VICENTE AMIGO – Spain
Concerto for flamenco guitar and symphony orchestra
With words, one opens doors onto the sea.
～ Rafael Alberti, Concerning the Angels, 1929
Cordoban composer Vicente Amigo is renowned as a contemporary maestro of the flamenco guitar.
He studied under El Marengue (Rafael Rodríguez Fernández) and El Tomate (Juan Muñoz Expósito). His career took off when he was only 15: he accompanied Manolo Sanlúcar, and then El Pélé, before embarking on a solo career. He has crossed paths with the renowned singer Camarón de la Isla, with the virtuoso guitarist John McLaughlin, and also with Paco de Lucía, Milton Nascimento and Enrique Morente.
It is said that Amigo can immediately be recognised by his swift and ethereal style as well as by his accessible, popular songs in the spirit of the 19th century Romantics. Flamenco is always there, in the depths of the sound and the traditional compas (rhythms).
Twenty years ago, Amigo realised his dream of bringing together the dance of strings with the grace of words. His dream has developed since then into symphonic form: Poeta, and has its raison d’être in the seminal work of that famous son of Andalusia, Rafael Alberti (1902-1999).
The first collection by this avant-garde poet was entitled Marinero en tierra (A Sailor Ashore). Within its pages lay an overwhelming enjoyment of playing – with images, sounds, rhythms, the élan vital. Even the inspiration of nostalgia is swallowed by the movement of the sun in summer. A powerful voice arises from the maritime universe of his childhood in Puerto de Santa Maria to celebrate the huge poetic territory spread before him. At the age of 23, he won the national poetry prize and joined the Generation of ’27. Always totally engaged, exile took him from his land.

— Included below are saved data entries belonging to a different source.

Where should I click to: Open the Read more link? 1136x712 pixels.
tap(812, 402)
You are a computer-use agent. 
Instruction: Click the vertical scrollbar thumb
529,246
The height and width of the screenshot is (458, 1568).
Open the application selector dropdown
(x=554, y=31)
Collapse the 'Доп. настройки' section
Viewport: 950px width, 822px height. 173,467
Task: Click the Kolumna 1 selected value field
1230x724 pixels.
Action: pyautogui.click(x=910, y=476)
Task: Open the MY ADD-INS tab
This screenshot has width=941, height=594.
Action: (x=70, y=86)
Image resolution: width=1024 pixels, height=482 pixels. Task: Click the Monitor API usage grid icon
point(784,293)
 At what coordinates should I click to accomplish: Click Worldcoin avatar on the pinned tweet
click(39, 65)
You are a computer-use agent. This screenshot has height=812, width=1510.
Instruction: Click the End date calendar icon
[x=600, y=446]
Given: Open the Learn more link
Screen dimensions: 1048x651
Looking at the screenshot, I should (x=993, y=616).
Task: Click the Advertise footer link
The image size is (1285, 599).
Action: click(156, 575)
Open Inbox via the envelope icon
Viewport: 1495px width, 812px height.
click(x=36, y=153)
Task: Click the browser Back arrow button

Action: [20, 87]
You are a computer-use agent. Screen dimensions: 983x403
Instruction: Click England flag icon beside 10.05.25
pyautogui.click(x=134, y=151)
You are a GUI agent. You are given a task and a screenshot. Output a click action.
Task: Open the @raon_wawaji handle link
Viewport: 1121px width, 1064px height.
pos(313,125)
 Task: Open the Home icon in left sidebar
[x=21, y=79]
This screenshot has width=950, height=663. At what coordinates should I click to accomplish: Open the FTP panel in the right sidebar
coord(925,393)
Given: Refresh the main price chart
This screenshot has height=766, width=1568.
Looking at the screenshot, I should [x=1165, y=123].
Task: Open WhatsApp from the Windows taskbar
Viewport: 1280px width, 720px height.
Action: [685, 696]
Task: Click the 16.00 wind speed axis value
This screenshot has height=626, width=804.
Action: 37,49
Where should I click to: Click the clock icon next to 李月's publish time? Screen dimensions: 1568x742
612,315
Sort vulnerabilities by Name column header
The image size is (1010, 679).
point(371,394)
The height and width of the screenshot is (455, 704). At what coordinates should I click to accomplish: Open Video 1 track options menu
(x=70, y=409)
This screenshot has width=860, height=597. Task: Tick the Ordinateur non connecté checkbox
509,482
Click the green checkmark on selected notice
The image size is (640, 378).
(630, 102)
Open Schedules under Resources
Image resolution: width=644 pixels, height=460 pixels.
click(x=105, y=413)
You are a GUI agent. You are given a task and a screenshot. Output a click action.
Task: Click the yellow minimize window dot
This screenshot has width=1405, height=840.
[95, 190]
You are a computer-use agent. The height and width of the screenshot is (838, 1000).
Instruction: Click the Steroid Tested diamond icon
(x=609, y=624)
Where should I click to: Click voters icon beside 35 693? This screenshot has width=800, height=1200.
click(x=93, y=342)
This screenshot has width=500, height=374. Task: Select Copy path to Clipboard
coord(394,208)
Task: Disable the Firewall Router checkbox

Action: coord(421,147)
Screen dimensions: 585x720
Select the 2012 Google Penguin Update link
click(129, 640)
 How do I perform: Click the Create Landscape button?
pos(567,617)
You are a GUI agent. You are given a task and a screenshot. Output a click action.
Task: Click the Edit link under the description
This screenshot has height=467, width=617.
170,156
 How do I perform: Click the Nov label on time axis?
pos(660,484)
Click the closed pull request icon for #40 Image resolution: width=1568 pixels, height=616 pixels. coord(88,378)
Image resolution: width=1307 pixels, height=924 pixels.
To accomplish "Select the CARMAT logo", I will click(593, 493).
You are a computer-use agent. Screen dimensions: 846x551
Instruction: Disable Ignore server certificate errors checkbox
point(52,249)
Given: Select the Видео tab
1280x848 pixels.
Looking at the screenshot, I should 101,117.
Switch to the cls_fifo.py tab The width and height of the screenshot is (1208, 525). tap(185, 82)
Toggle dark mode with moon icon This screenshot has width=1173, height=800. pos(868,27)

Vicente Amigo made this collection his companion and composer. And just before his death, Rafael Alberti recognised him thus: ‘Vicente, so young and yet already well rewarded, has injected into his music the pulse and tremors of my verses.’
Poeta is a work that reflects the magnificence of the sea. Here we experience the changing surface, the troubled depths and the irresistable horizon. Alegrías of Cadiz (songs), palmas (clapping) and violins, quejíos (laments) and strings …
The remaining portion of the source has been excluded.